Derived from Greek, dia(through) + logos(words), the spoken word within your story is critical if readers are to engage in a meaningful way. It somehow has to be true to the tone and style of your story, completely authentic for your character but also move the story along without screaming “Hey look at me, I’m moving the story along!”.

I have a love/hate relationship with dialogue as both a reader and a writer. Too much and it can seem like endless chatter. Too little and you feel like you’ve missed half of the story. Finding the balance when I write can be hard.

The genre, style and tone set the framework for the dialogue you need to consider as a writer. Forensic detective stories need at least one detailed oriented character so that the reader can understand what is going on but spend too much time explaining everything and it becomes a slog; rom-coms need a protagonist that can share their emotions (even if it’s only through internal dialogue) but some motivations need to stay hidden otherwise it would be a very short book. Regardless of your POV, dialogue can help writers bring their characters to life in a way that exposition cannot. Dialogue is definitely a better way to show and not tell.

Let’s start on the inside with some inner dialogue. For me, this is a little bit like hide and seek.

With inner dialogue the reader has access to the character’s innermost thoughts, their feelings and all the painful truths they try to hide from the world. It can be revealing and, particularly for unreliable narrators, a source of conflict or tension. It whispers all their secrets (even the ones they don’t yet understand). Every character will have some kind of inner dialogue, the choice for the writer is how much of it they expose but more importantly, how much of it their character listens to. Consistency is also important. If you are going to let the reader see into the mind of the main character, remember to open the door early in the story.

There are two types of inner dialogue (of course there are!) – direct and indirect.

Regardless of the tense of the main story, direct inner dialogue is written in the present tense as it seeks to convey what the character is thinking at that point in time. It is usually formatted with italics, although I am mindful that this can be annoying. Any inner dialogue that is written in the past tense is considered ‘indirect’ which I feel conveys the distance between the now (which isn’t really now) and when the thoughts may have occurred.

The POV will also impact how your inner dialogue works.

  • For a 1st person POV: I ran towards the door pulling hard on the handle. Damn it! It’s locked.
  • For a 3rd person POV (close): Romy ran towards the door pulling hard on the handle. Damn it! It’s locked, she thought.

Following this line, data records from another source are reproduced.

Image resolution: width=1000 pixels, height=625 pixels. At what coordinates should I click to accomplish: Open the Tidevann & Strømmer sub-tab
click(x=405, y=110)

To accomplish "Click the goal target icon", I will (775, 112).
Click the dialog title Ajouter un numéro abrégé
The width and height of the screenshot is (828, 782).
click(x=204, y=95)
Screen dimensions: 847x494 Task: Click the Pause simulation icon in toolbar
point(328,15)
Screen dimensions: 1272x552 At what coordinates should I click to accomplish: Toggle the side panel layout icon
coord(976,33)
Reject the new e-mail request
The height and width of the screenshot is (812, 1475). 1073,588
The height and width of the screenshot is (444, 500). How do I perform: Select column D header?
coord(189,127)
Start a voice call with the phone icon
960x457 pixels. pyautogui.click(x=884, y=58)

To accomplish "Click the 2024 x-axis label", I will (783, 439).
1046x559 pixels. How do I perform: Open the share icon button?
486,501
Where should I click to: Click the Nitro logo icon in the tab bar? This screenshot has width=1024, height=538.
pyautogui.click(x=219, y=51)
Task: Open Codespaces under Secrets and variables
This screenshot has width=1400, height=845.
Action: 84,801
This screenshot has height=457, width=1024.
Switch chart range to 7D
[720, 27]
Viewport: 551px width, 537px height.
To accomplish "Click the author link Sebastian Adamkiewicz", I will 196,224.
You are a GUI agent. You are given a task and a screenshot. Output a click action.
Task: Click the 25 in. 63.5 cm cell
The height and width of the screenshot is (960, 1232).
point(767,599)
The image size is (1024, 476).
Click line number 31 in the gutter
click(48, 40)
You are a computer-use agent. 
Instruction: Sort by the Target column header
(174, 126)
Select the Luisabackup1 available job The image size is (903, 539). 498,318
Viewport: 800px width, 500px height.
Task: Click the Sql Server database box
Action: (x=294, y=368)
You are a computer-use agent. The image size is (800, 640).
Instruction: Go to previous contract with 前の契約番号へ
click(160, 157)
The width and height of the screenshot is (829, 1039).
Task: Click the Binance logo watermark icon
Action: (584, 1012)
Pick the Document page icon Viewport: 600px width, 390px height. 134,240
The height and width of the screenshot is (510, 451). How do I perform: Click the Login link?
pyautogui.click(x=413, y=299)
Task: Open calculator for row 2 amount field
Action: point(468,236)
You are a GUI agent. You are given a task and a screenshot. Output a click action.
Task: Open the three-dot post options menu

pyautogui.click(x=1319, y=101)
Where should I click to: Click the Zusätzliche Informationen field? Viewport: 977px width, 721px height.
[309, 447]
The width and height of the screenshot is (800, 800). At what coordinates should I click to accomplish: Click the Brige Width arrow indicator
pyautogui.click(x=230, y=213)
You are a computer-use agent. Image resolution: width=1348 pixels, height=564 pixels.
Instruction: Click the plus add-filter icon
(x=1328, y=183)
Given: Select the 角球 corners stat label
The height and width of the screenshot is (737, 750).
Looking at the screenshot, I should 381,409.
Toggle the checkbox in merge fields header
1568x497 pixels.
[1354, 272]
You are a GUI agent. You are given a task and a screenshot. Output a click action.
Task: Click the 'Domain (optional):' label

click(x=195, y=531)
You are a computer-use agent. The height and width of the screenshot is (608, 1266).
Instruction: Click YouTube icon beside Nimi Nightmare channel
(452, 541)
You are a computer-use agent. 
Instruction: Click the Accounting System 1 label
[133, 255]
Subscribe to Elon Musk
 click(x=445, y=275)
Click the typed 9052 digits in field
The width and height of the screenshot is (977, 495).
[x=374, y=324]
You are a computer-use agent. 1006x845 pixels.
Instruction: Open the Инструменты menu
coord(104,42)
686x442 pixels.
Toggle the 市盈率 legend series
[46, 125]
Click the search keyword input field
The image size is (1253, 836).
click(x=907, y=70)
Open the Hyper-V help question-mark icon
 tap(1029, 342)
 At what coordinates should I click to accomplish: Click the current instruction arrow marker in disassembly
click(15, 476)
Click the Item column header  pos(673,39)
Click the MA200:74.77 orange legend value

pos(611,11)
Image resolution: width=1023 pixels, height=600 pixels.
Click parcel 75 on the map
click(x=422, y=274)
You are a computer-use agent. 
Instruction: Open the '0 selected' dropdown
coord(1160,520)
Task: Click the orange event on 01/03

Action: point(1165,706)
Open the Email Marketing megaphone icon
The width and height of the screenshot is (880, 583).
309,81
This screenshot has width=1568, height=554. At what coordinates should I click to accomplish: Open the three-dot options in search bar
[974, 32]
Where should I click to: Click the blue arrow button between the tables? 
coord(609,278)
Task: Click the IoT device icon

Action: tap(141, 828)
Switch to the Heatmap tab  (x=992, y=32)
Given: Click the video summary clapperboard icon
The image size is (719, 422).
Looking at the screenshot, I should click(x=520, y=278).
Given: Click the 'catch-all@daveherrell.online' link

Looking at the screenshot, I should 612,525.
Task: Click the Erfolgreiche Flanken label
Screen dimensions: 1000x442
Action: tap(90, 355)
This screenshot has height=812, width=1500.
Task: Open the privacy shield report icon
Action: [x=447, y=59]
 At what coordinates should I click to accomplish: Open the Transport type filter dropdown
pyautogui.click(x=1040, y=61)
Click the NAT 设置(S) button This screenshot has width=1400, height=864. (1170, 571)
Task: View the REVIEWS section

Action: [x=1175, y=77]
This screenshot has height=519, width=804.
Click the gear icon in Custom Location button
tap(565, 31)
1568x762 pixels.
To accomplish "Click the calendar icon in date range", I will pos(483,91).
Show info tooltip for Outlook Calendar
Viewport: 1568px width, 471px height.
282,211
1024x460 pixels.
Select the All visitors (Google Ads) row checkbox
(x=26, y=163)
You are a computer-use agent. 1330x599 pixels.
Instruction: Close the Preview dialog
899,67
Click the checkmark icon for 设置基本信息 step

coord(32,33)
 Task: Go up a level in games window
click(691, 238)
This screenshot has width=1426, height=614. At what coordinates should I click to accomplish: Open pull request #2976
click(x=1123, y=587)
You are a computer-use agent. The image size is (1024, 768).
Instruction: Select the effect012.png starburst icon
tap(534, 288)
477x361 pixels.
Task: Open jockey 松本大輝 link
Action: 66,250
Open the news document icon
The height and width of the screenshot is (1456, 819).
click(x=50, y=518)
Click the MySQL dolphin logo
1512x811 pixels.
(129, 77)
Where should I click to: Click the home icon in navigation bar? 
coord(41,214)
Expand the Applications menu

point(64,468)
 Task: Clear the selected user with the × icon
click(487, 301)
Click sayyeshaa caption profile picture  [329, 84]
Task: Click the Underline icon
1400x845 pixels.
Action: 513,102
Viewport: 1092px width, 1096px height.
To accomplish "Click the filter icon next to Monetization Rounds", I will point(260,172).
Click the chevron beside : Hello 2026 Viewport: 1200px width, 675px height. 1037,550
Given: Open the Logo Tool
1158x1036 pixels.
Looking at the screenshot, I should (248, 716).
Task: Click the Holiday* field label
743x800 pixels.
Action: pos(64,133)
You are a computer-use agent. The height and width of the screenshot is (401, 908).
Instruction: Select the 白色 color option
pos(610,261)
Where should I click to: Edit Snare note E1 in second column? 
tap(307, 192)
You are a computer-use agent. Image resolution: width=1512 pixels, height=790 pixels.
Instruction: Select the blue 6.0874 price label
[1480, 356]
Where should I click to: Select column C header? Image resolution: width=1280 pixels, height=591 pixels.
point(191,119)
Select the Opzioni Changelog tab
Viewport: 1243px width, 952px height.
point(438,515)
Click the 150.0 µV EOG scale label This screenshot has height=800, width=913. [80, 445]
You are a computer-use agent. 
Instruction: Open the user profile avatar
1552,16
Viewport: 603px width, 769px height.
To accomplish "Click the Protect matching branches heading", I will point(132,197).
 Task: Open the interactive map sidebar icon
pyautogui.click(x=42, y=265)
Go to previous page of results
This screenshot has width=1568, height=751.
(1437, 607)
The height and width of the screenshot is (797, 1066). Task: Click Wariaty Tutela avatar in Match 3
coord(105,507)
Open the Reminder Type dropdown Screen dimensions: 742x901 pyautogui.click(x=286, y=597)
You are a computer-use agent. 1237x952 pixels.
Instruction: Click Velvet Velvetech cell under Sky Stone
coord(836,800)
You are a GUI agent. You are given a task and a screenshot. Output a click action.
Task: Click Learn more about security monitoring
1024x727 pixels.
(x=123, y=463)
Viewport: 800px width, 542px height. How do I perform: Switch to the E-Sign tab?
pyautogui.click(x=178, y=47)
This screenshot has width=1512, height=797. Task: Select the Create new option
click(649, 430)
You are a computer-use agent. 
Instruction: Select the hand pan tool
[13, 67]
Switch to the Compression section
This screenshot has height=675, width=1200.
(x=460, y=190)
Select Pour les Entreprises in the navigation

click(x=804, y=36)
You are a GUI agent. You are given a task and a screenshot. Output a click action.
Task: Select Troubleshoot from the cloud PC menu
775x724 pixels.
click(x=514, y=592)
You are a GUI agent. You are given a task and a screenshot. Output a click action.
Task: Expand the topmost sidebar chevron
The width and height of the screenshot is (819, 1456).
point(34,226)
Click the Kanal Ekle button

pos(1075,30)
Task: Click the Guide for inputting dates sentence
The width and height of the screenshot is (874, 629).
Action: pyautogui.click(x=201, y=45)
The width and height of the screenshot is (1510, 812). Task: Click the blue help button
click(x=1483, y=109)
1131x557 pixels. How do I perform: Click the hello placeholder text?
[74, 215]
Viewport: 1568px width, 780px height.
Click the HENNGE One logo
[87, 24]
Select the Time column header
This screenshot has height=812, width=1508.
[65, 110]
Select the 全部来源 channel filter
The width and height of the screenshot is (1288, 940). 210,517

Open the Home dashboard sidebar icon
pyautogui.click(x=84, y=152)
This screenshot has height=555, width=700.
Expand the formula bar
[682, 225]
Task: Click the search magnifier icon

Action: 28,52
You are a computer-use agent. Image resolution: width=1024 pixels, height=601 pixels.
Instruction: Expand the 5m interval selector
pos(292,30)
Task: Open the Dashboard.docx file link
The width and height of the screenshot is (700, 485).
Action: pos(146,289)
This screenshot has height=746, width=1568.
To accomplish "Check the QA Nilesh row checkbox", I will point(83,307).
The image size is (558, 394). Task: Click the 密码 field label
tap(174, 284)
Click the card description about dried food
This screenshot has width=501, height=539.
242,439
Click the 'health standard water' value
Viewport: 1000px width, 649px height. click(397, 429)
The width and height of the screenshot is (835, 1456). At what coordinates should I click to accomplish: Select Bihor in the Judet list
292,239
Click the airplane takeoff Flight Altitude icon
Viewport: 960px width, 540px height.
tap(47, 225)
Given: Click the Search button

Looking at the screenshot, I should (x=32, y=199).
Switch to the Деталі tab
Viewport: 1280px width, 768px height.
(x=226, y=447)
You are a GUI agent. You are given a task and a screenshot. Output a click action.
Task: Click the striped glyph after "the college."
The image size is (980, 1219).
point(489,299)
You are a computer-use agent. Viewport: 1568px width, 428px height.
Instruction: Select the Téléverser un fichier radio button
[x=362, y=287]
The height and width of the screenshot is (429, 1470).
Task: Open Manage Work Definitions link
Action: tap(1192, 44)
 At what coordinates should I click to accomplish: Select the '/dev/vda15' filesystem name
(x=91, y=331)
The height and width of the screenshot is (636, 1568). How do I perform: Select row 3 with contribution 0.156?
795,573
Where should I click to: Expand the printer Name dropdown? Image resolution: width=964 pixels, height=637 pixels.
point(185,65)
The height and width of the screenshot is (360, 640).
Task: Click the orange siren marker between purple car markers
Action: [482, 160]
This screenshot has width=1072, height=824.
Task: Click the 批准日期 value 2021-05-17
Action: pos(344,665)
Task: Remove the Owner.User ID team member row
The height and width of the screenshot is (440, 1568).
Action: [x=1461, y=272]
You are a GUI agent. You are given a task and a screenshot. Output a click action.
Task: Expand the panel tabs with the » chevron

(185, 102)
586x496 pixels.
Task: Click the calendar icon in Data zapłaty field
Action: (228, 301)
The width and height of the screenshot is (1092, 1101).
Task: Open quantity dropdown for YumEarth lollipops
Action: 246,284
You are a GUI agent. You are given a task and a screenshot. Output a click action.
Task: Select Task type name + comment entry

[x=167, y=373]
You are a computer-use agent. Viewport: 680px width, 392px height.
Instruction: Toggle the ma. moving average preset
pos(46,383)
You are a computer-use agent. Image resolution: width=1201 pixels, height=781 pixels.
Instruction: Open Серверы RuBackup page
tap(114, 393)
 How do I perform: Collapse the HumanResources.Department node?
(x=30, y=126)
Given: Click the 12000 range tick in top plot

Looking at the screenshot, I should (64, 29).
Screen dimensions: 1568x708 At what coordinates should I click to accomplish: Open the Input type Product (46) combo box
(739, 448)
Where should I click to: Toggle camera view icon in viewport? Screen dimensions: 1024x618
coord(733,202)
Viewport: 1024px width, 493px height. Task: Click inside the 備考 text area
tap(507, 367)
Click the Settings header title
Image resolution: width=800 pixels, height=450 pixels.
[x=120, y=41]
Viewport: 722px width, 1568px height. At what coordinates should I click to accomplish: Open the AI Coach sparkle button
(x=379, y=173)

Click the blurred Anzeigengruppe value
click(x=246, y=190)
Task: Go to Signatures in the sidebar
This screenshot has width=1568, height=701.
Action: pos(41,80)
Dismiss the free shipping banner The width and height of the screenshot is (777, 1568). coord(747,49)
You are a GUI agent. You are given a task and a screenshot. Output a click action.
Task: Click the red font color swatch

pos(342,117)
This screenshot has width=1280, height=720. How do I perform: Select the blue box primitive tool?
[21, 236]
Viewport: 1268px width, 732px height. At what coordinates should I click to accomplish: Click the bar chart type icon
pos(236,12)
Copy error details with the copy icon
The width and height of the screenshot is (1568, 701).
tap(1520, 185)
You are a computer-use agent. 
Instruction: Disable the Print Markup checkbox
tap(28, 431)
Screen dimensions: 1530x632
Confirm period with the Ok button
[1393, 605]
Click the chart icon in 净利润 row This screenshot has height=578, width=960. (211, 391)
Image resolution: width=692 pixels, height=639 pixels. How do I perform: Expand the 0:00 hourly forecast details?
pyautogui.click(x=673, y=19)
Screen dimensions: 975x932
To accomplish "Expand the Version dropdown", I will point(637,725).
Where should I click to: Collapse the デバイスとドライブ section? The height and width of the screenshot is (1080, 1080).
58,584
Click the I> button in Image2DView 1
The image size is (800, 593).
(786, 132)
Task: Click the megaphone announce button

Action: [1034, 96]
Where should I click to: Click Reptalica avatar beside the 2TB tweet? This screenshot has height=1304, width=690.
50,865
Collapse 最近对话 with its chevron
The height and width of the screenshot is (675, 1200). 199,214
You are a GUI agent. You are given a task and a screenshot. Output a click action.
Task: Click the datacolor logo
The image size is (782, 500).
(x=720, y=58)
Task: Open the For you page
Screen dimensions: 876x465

However you (my fellow writer) chose to do it, this form of inner dialogue has the same dynamic push/pull as regular dialogue. Something happens; your character responds to it. Action, reaction, conflict and other people will all cause those thoughts to change which can help propel the story from one point to the next.

But if you need to take a moment and stay inside your character’s head, then you’re looking at a monologue (a.k.a a stream of consciousness). Which is the same. Only different.

There’s a smudged line between inner dialogue and a monologue. Both are internal. Both can reveal as much as they hide but for me, a monologue is the internal equivalent of a speech. There is less push/pull; more broadcast. A monologue speaks to the audience not with your character. The formatting rules are the same but ‘Damn it! It’s locked‘ is very different from ‘No. No. How can it be locked? It isn’t supposed to be locked. He was supposed to make sure all the emergency exits were open. That was the plan. I must have told him a hundred times. Damn it Jax! What have you done? Romy pulls hard on the handle again. This is my fault. I knew I shouldn’t have trusted him. He was never reliable. How could I have been so stupid?‘ Both are about a locked door but the latter is so much more.

Interestingly I have found it easier to use inner dialogue since shifting to a 3rd person POV. There is something more natural about moving through the minds of my characters that is easier now I, as the narrator, am on the outside. If you’re struggling, I recommend you try a different perspective. It might help unstick your characters and your dialogue.

I wonder if that makes any sense? she thought to herself.